Re: [PATCH RFC 1/1] KVM: x86: add param to update master clock periodically

From: Sean Christopherson
Date: Fri Oct 13 2023 - 16:03:38 EST


On Fri, Oct 13, 2023, David Woodhouse wrote:
> On Fri, 2023-10-13 at 12:02 -0700, Sean Christopherson wrote:
> > > But while I'm picking on the edge cases and suggesting that we *can*
> > > cope with some of them, I do agree with your suggestion that "let
> > > kvmclock run by itself without being clamped back to
> > > CLOCK_MONOTONIC_RAW" should be an opt *in* feature.
> >
> > Yeah, I'm of the mind that just because we can cope with some edge cases, doesn't
> > mean we should.  At this point, kvmclock really should be considered deprecated
> > on modern hardware.  I.e. needs to be supported for older VMs, but shouldn't be
> > advertised/used when creating entirely new VMs.
> >
> > Hence my desire to go with a low effort solution for getting kvmclock to play nice
> > with modern hardware.
>
> Yeah... although the kvmclock is also the *Xen* clock (and the clock on
> which Xen timers are based). So while I'm perfectly prepared to call
> those Xen guests "older VMs", I do still have to launch quite a lot of
> new ones the same... :)

Heh, yeah, by "new" I meant "new shapes/classes/types of VMs", not simply "new
instances of existing VM types".

> > > > > [1] Yes, I believe "back" does happen. I have test failures in my queue
> > > > > to look at, where guests see the "Xen" clock going backwards.
> > > >
> > > > Yeah, I assume "back" can happen based purely on the wierdness of the pvclock math.o
> > > >
> > > > What if we add a module param to disable KVM's TSC synchronization craziness
> > > > entirely?  If we first clean up the peroidic sync mess, then it seems like it'd
> > > > be relatively straightforward to let kill off all of the synchronization, including
> > > > the synchronization of kvmclock to the host's TSC-based CLOCK_MONOTONIC_RAW.
> > > >
> > > > Not intended to be a functional patch...
> > >
> > > Will stare harder at the actual patch when it isn't Friday night.
> > >
> > > In the meantime, I do think a KVM cap that the VMM opts into is better
> > > than a module param?
> >
> > Hmm, yeah, I think a capability would be cleaner overall.  Then KVM could return
> > -EINVAL instead of silently forcing synchronization if the platform conditions
> > aren't meant, e.g. if the TSC isn't constant or if the host timekeeping isn't
> > using TSC.
>
> Right.
>
> > The interaction with kvmclock_periodic_sync might be a bit awkward, but that's
> > easy enough to solve with a wrapper.
>
> At least that's all per-KVM already. We do also still need to deal with
> the mess of having a single system-wide kvm_guest_has_master_clock and
> different KVMs explicitly setting that to 1 or 0, don't we?

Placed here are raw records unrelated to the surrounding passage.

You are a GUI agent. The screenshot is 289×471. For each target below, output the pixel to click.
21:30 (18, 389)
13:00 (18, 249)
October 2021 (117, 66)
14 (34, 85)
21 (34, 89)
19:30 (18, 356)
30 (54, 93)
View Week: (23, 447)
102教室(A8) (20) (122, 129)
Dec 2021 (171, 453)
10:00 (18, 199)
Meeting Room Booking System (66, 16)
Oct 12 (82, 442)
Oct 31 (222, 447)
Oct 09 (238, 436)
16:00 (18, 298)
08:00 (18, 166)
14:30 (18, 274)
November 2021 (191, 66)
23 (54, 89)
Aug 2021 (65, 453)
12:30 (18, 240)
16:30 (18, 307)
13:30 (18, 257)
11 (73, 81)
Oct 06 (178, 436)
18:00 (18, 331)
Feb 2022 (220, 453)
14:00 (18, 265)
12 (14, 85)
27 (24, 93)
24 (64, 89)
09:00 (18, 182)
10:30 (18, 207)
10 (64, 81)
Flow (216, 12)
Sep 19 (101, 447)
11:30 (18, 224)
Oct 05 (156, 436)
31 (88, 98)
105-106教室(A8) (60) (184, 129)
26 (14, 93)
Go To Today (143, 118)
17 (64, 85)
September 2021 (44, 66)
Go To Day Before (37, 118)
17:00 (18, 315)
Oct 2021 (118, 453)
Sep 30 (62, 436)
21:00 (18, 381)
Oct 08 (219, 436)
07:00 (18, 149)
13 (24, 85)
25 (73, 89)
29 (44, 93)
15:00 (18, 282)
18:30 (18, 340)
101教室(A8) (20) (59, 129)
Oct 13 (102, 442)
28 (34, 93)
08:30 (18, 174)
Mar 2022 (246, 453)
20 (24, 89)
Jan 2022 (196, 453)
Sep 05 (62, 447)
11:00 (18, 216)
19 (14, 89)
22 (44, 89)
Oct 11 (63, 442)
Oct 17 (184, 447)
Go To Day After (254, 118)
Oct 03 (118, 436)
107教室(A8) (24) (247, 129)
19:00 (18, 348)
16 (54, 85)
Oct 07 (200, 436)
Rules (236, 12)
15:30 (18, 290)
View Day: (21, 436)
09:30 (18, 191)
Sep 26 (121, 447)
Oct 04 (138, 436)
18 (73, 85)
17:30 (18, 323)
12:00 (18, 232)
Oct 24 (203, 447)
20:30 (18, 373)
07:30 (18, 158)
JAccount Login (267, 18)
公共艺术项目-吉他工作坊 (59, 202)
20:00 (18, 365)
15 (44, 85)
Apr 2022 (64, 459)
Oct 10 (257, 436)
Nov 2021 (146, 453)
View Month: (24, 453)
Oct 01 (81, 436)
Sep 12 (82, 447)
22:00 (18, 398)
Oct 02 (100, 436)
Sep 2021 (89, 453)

Hmm, I think the simplest way to handle kvm_guest_has_master_clock would be to
have KVM check that the host clocksource is TSC-based when enabling the capability,
but define the behavior to be that once kvmclock is tied to the TSC, it's *always*
tied to the TSC, even if the host switches to a different clock source. Then VMs
for which kvmclock is tied to TSC can simply not set kvm_guest_has_master_clock
and be skipped by pvclock_gtod_update_fn().

Side topic, I have no idea why that thing is an atomic. It's just a flag that
tracks if at least one VM is using masterclock, and its only usage is to disable
all masterclocks if the host stops using TSC as the clocksource for whatever reason.
It really should just be a simple bool that's accessed with {READ,WRITE}_ONCE().